> Then I realized that I see a recursive call to rpc_execute(): rpc_execute() calls tr_stop() calls cm_yield() calls
> ss_suspend() calls rpc_execute(). The second rpc_execute successfully completes, but leave corrupted
> data for the original rpc_execute(), which happily crashes. At the moment of the crash, recursive call to
> rpc_execute() is no longer visible.
This is really strange. I did not protect rpc_execute against recursive calls since this should not happen. rpc_server_receive() is linked to rpc_call() on the client side. So there cannot be
several rpc_call() since there I do the recursive checking (also multi-thread checking) via a mutex. See line 10142 in midas.c. So there CANNOT be recursive calls to rpc_execute() because
there cannot be recursive calls to rpc_server_receive(). But apparently there are, according to your stack trace.

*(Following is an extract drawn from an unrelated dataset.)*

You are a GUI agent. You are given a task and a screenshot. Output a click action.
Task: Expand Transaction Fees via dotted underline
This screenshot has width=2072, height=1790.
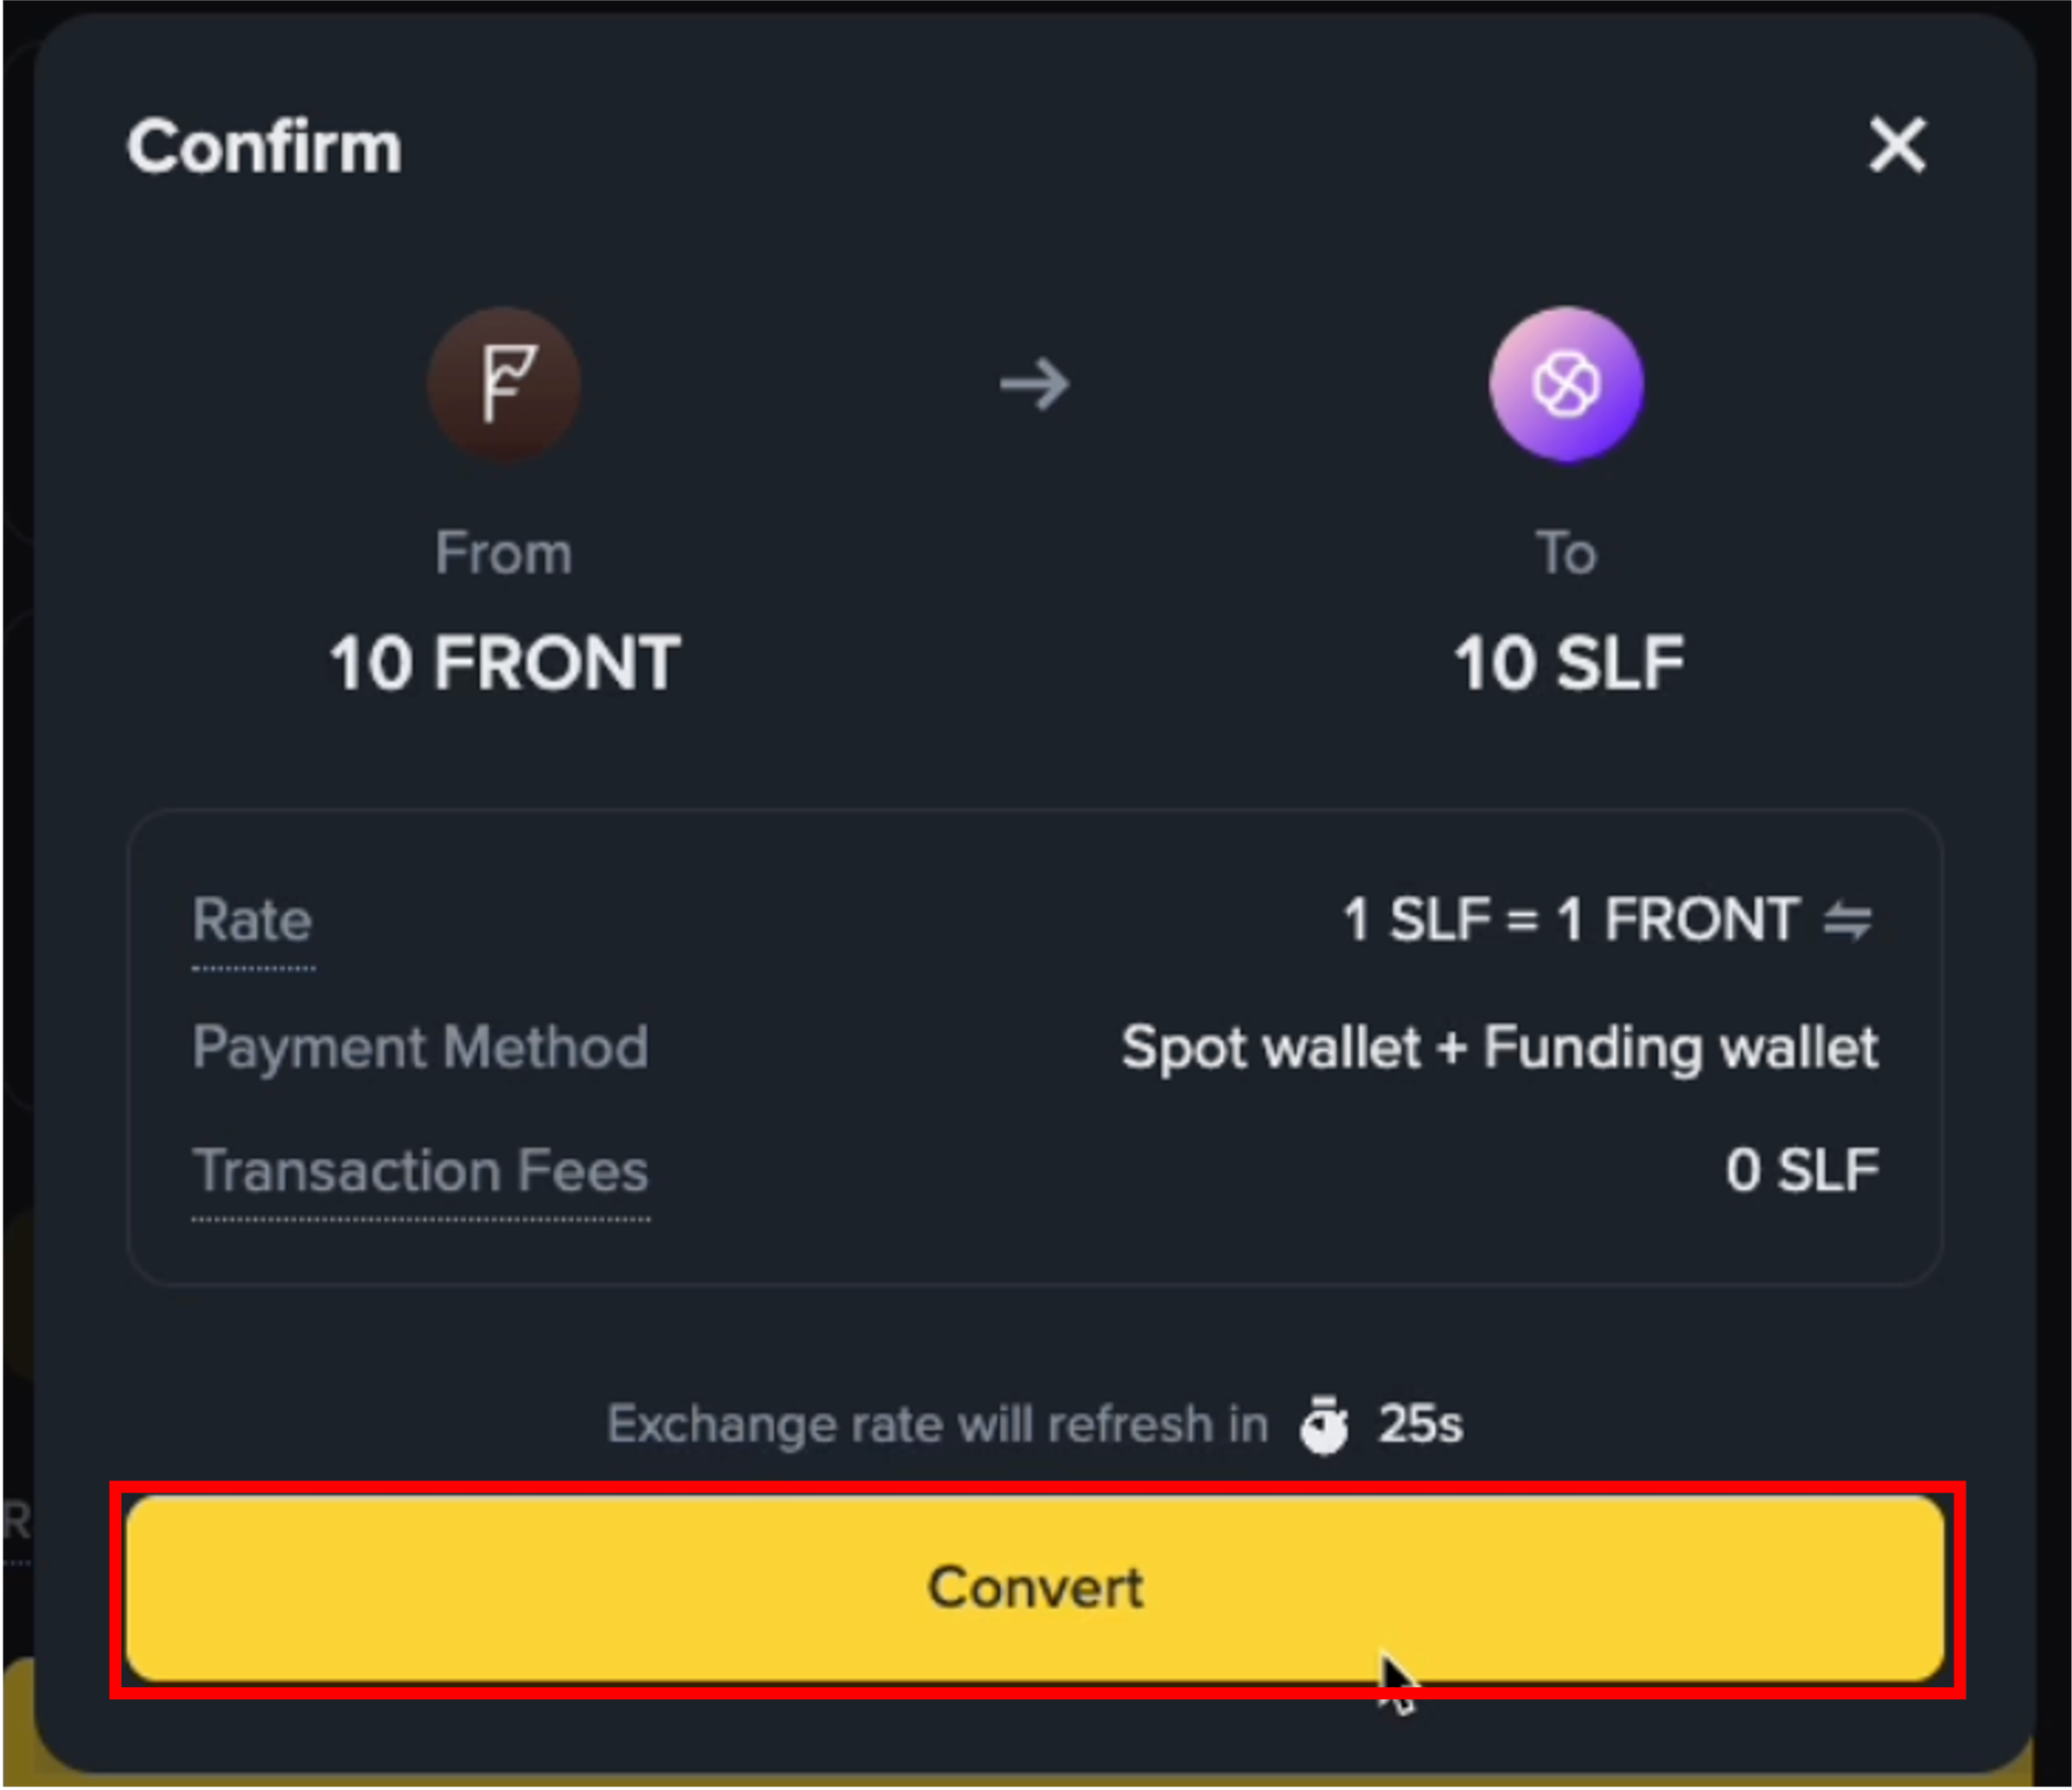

So even if your patch works fine, I would like to know where the recursive calls to rpc_server_receive() come from. Since we have one subproces of mserver for each client, there should only
be one client connected to each mserver process, and the client is protected via the mutex in rpc_call(). Can you please debug this? I would like to understand what is going on there. Maybe
there is a deeper underlying problem, which we better solve, otherwise it might fall back on use in the future.
For debugging, you have to see what commands rpc_call() send and what rpc_server_receive() gets, maybe by writing this into a common file together with a time stamp.
SR |